The Terminator And The Homeless Guys

Being homeless wears you out, and wears you down, and only those who can manage to occasionally break from the constant drone of unhappiness can survive homelessness for very long. I learned this valuable lesson from one of the best friends I ever had on the streets, Jimmy Stoner.

It was the summer of 1984 and I was on my second episode of homelessness when Jimmy and I first met at the Anchor Home of the Nashville Rescue Mission. Jimmy was incredibly intelligent and resourceful, and he understood his place in society better than most. He knew that society rejected him, but he was ok with that, he rejected society back. He was big, and scary, and looked homeless. Whenever he noticed that someone was staring at him, he would do something vulgar, like shove a finger up his large hairy nose and stare back at them.

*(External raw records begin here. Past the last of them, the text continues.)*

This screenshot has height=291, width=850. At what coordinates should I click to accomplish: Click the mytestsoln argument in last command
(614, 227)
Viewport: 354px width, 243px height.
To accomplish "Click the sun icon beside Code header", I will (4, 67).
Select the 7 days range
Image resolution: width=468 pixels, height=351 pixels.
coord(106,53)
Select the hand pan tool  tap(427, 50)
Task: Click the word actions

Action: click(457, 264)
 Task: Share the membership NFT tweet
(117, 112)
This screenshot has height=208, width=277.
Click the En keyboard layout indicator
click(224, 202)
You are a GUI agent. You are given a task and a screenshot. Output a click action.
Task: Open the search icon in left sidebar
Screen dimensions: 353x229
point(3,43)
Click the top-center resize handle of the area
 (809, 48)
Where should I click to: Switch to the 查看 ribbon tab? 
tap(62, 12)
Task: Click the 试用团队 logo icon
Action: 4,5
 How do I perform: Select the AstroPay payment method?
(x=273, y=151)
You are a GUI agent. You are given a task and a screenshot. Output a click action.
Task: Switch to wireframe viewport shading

Once a week, Jimmy and I would go to the plasma center to give blood and earn a little money. With that money we could catch the Nolensville Road bus down to Cinema South. Before going to the theater we would stop at a pizza shop where they had an “all-you-can-eat” lunch buffet. Jimmy and I hit that buffet like we hadn’t eaten in a week. And, when you consider the usual food we ate at the mission, you’d understand why we gorged ourselves. Stuffed to the gills, we would walk over to the movie house, pay for a movie, and proceed to watch every movie in the place. If we liked a particular movie, Jimmy was mesmerized by The Terminator, we would watch it several times in a row. There never seemed to be any management around the theater, just some high school kids working there, who really didn’t care. So, we pretty much had the run of the place. Only after the last movie for the night had shown, or we had become bored, would we catch the bus back to the mission.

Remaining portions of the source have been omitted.